Instead of ACA Repeal and Replace, Fix It

Research Report

Instead of ACA Repeal and Replace, Fix It

Abstract

Repealing the Affordable Care Act (ACA) via the budget reconciliation process without replacement policies in place risks dramatically increasing the number of uninsured people and causing chaos in the individual (nongroup) insurance markets. Replacement plans will likely be controversial and cover fewer people than the ACA. Any replacement plan will need to receive some support from Democrats in order to pass the Senate. After repeal, an ACA replacement will require new revenues because there will be a new spending and revenue baseline. This may prove to be extremely challenging.

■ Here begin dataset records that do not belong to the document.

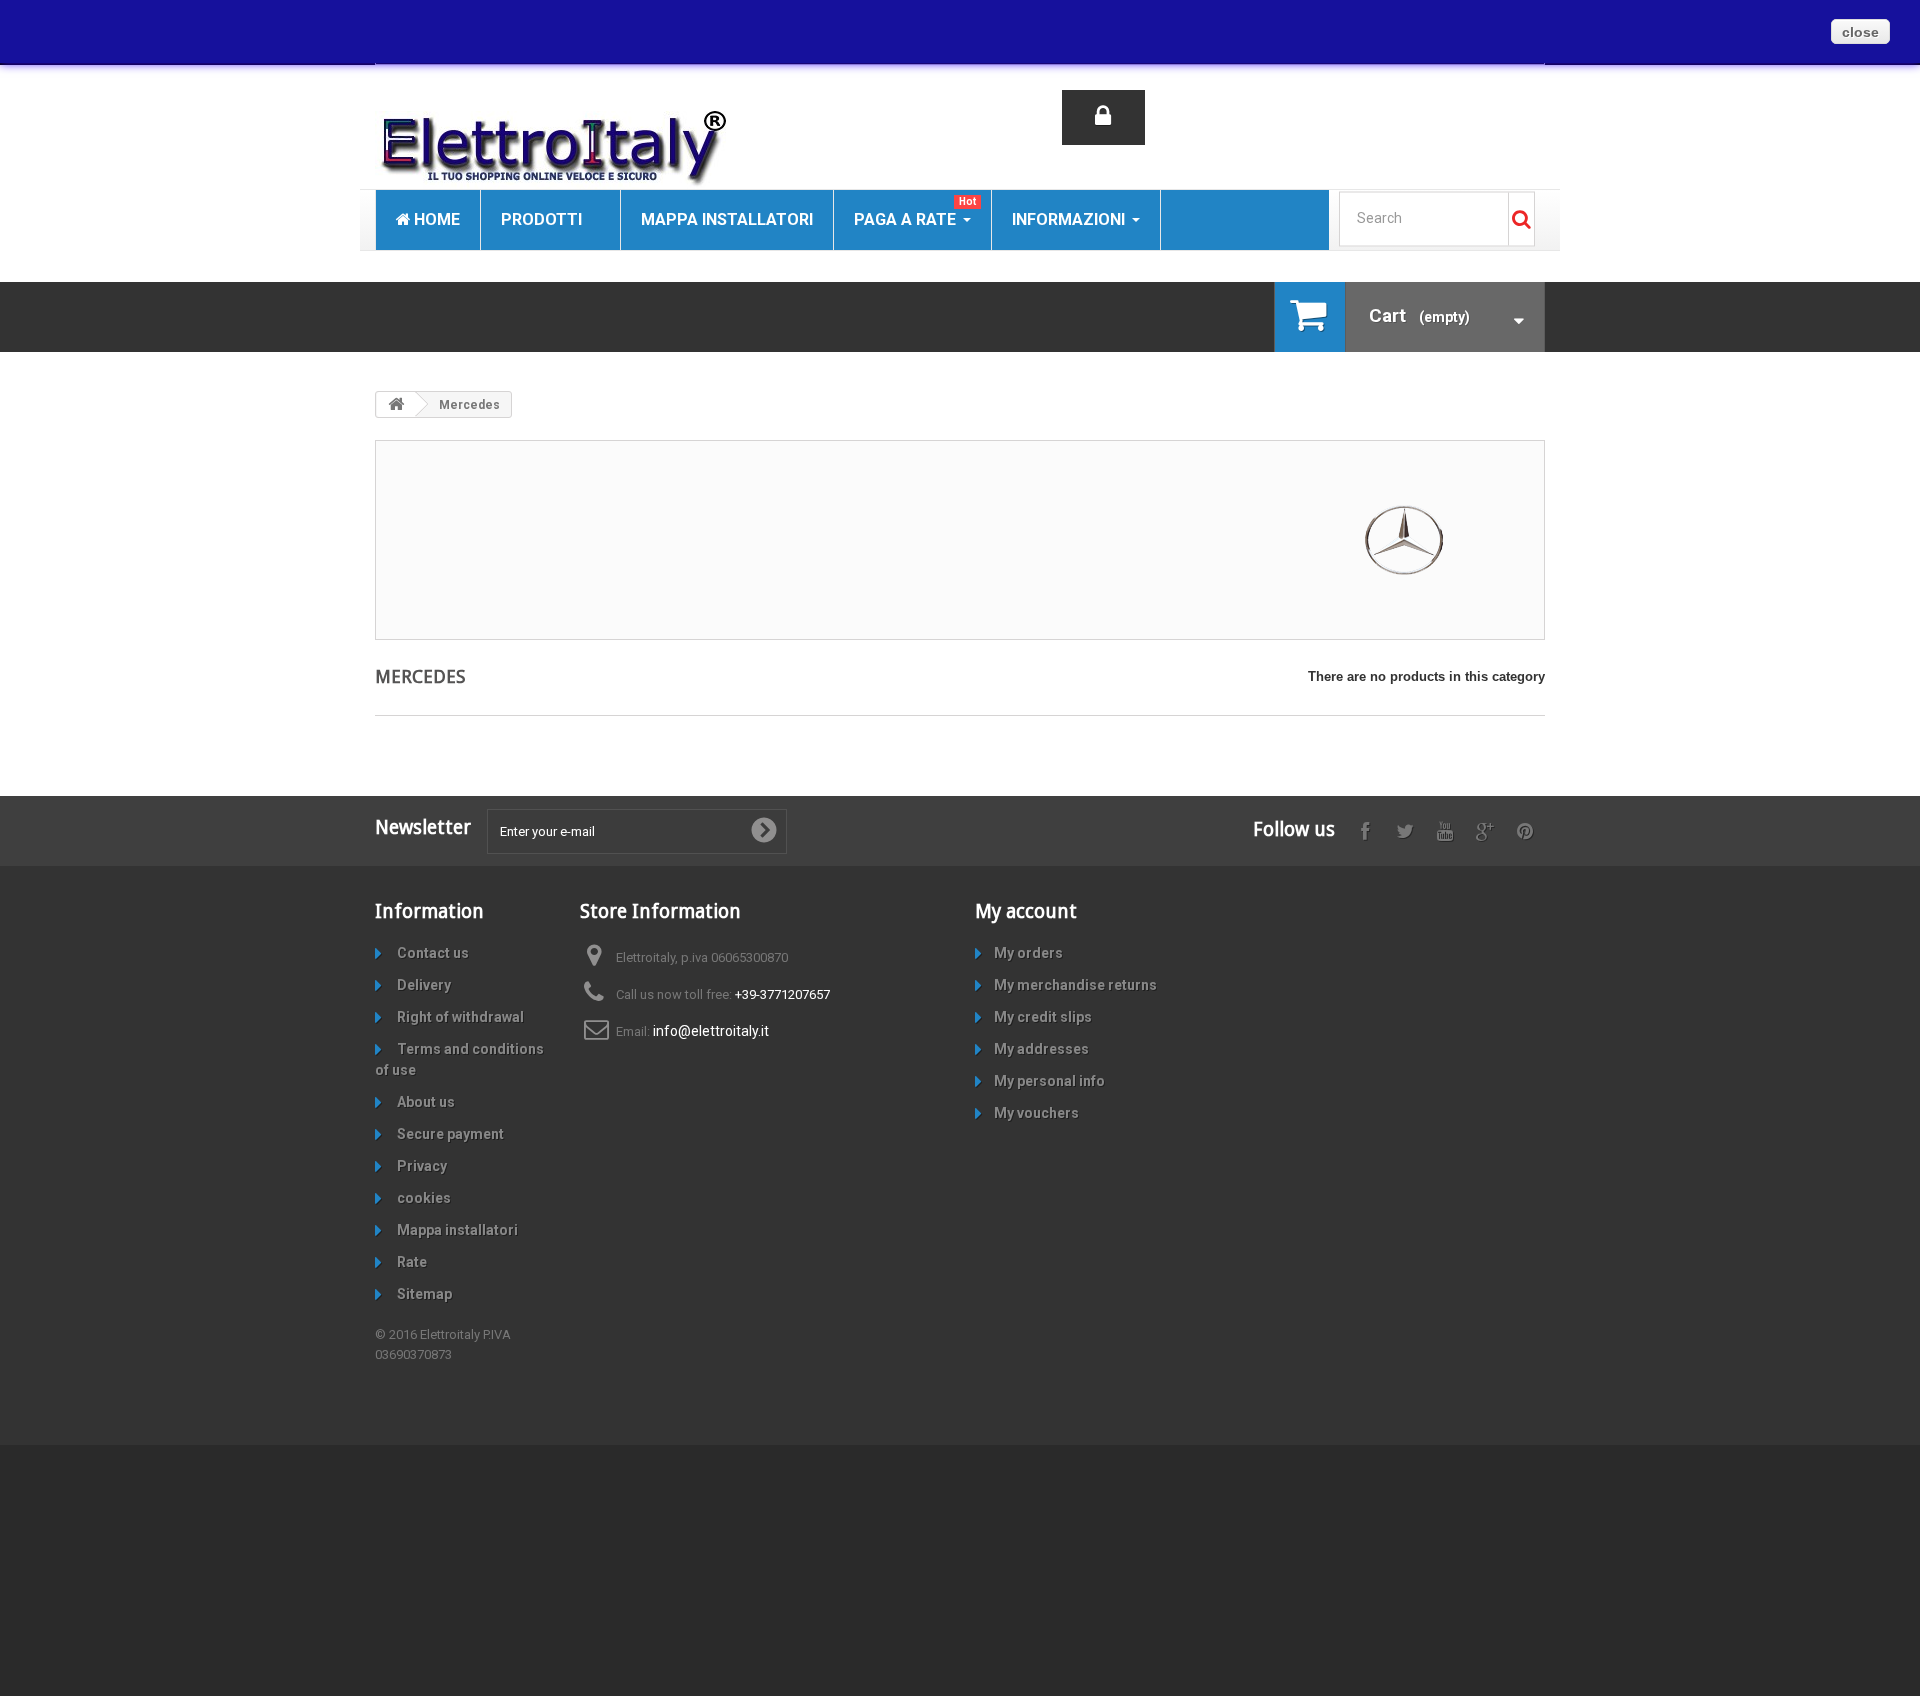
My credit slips (1043, 1017)
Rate (410, 1262)
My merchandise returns (1075, 985)
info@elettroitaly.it (711, 1031)
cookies (422, 1198)
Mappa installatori (456, 1230)
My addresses (1041, 1049)
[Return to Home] (396, 404)
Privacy (420, 1166)
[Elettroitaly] (560, 150)
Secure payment (449, 1134)
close (1860, 32)
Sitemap (423, 1294)
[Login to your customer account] (1103, 117)
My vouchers (1036, 1113)
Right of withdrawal (459, 1017)
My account (1026, 911)
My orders (1028, 953)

Faced with this reality, policymakers should consider fixing the major problems they have with the ACA rather than repealing it; this would not disrupt the parts that are working effectively. To that end, we propose a range of policies that would address critics’ concerns and also strengthen the law, expand coverage, improve affordability, increase market stability, and lower the high premiums that exist in some markets.

We propose the following:

  1. Replace the individual mandate with a modified version of the late enrollment penalties currently used in Medicare Parts B and D.
  2. End the employer mandate. The limited gains in coverage and the revenue it generates have not been worth the controversy it has caused.
  3. Replace the Cadillac tax with a cap on the tax exclusion for employer-based insurance, ideally setting the cap at levels that would generate additional revenues to help finance vital enhancements.
  4. Improve affordability by reducing premiums, deductibles, and other cost-sharing requirements for modest-income individuals, and extend to higher-income individuals a cap on premiums at 8.5 percent of income.
  5. With a premium cap at 8.5 percent of income applied to all, relax the 3:1 age rating to be more in line with actual differences in spending for younger and older individuals.
  6. Examine the essential health benefits package, recognizing that eliminating certain benefits would eliminate risk pooling for those services, shifting all costs to individuals needing those services. That is problematic for any service, but particularly so for prescription drugs, mental health, and substance use disorder treatment.
  7. Stabilize the Marketplaces by taking steps to increase enrollment. This would include investing in additional outreach and enrollment assistance and allowing states to extend Medicaid eligibility to 100 percent of the federal poverty level (FPL) rather than 138 percent of FPL. People with incomes between 100 and 138 percent of FPL would move from Medicaid to Marketplace coverage and thereby benefit from the affordability provisions mentioned above. Further, it should be made easier for working families to be eligible for income-related tax credits.
  8. Address the impact of insurer and provider concentration on nongroup market premiums by capping provider payments in those plans at Medicare rates or some multiple thereof—an approach currently used by the Medicare Advantage program. This would limit the use of market power by large provider systems and make it easier for insurers to enter new markets.
  9. Use a broad-based source of revenue (e.g., assessments on all health insurance and stop-loss coverage premiums or general revenues) to permanently protect nongroup insurers from the consequences of enrolling a disproportionate share of very high-cost enrollees, as is done in Medicare Part D and Medicare Advantage.

Most of these steps have had bipartisan support in other contexts and therefore can provide a framework for a bipartisan compromise.